Сергей Куняев - Николай Клюев
Жестоко? Да. Несправедливо? Безусловно. И Клюев сам это, очевидно, почувствовал, ибо в декабре 1936 года уже из Томска писал Яру: «Вышли мне „Кремль“ для переделки. Это очень важно!..» Возможно, он хотел более тщательно обработать поэму, в том числе и в части, касающейся Есенина. Но, насколько известно, текста «Кремля» он от Яра не получил.
«Кремль» не столько поэма покаяния и мольбы о прощении (даром, что в финале звучит уже упомянутое «Прости, иль умереть вели!» — и эти же слова звучат в «фугах великой стройки», упоминанием о которой Клюев завершает своё грандиозное полотно), сколько поэма приятия нового времени, единения с ним…
Изначально с советской властью он был согласен в главном — в том, что ещё раз подчеркнул в «Кремле»: в убеждении, что наступит время,
Когда свирепый капиталУйдёт во тьму к чертям на бал!
* * *В августе 1934 года в Москве проходил Первый всесоюзный съезд советских писателей. В «Спецсообщении секретнополитического отдела ГУГБ НКВД СССР», содержащем, в частности, высказывания писателей по поводу доклада Николая Бухарина «Поэзия, поэтика и задачи поэтического творчества в СССР», упоминалось, в частности, и о Клюеве:
«Поэт Николай Асеев получил адресованное через президиум съезда письмо от брата адм<инистративно> ссыльного поэта Николая Клюева Петра Клюева, в котором тот просит оказать помощь для облегчения положения Николая Клюева. Судя по содержанию письма, Асеев не единственный адресат».
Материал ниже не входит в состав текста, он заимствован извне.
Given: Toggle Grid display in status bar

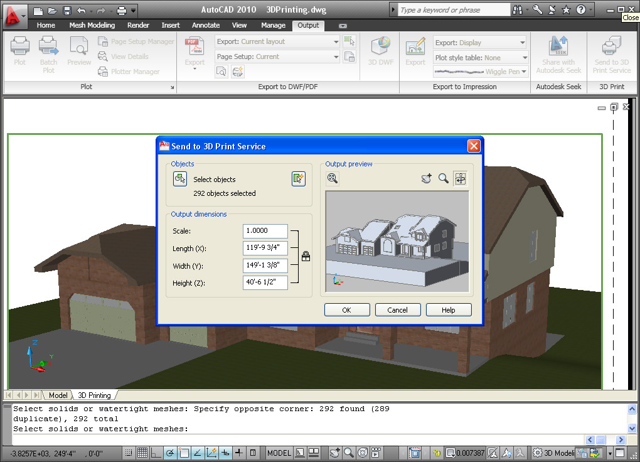Looking at the screenshot, I should (142, 453).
Пётр Клюев в письме, датированном 19 августа 1934 года, писал: «…ваш товарищ, а мой брат Николай Алексеевич Клюев, поэт, сейчас в ссылке. Этапом отправлен около 3 мая, находится в Колпашеве Западной Сибири, Нарымского края… Теперь Николаю Клюеву очень тяжело. Написал мне о срочной ему помощи, что-либо сделать для облегчения его положения я не могу. Обращаюсь к Вам, уважаемый поэт, — помогите Николаю, чем можете. Объявите, кому следует. Может быть, можно его из ссылки вернуть. Суровая действительность покарала его, не поняв. Я лишь удивляюсь, что при царском режиме Николай, сидя в тюрьме, отвергал всё неестественное, а тут произошло что-то непонятное для меня. Он посажен — выслан за поэму. За какую — я не знаю… Мне бы не хотелось его смерти в Нарымском крае с его суровыми морозами…»
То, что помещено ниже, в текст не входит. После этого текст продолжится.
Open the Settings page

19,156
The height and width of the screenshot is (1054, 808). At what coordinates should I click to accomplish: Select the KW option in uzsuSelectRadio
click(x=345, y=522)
Судя по всему, Пётр, далёкий в последние годы от своего брата, узнав из письма Николая о происшедшем, обратился в президиум писательского съезда.
На самом съезде царила весьма приподнятая атмосфера. Делегаты вершили суд над Достоевским, которого Горькому было «легко представить в роли средневекового инквизитора» и которого Виктор Шкловский предлагал «судить, …как изменника» от имени людей, «которые отвечают за будущее мира». Призывали «выкорчёвывать до основания из сознания читателя националистические и индивидуалистические образы». Объявляли, что «религия держит ещё и сегодня в плену миллионные массы во всём мире; религия является и сейчас орудием фашизма, и надо выбивать это орудие, надо показать, как революция разрушает эту страшную силу власти религии». Утверждали, что Толстой и Достоевский вместе с Ницше были «колоннами», поддерживающими старый несправедливый мир, и писатели призывались «дать бой» — и «это будет бой с титанами, который по плечу лучшим художникам старого времени», ибо «идеи таких титанов, как Толстой, Достоевский, Ницше», являются «теми высочайшими Гималаями идей старого мира, с которых в наши дни мутными ручьями стекают идеи фашизма и пацифизма»…
Имя Клюева на съезде поначалу не упоминалось вообще. Даже в докладе Бухарина, говорившего и о Блоке, и о Есенине, и о Гумилёве, и о Брюсове, не было сказано о сосланном поэте, который был ещё совсем недавно одной из ключевых фигур в русской современной поэзии, ни единого слова. Не вспомнил о нём и Николай Тихонов в своём содокладе. Но, видимо, когда до делегатов дошло письмо Петра Клюева, уже нельзя было сделать вид, что не существовало в отечественном поэтическом мире его знаменитого брата. И первым нарушил «заговор молчания» Александр Безыменский, который, поистине «в поединке не ослаб с косматым зубром-листодёром» — как написал Клюев в «Кремле»:
«Я думаю, что надо говорить не только о советских поэтах (в прямом и точном смысле этого слова), но и о тех поэтах, которые являются рупором классового врага, а также о чуждых влияниях в творчестве поэтов, близких нам…» С «рупора классового врага» он и начал, упомянув «империалистическую романтику Гумилёва и кулацко-богемную часть стихов Есенина»…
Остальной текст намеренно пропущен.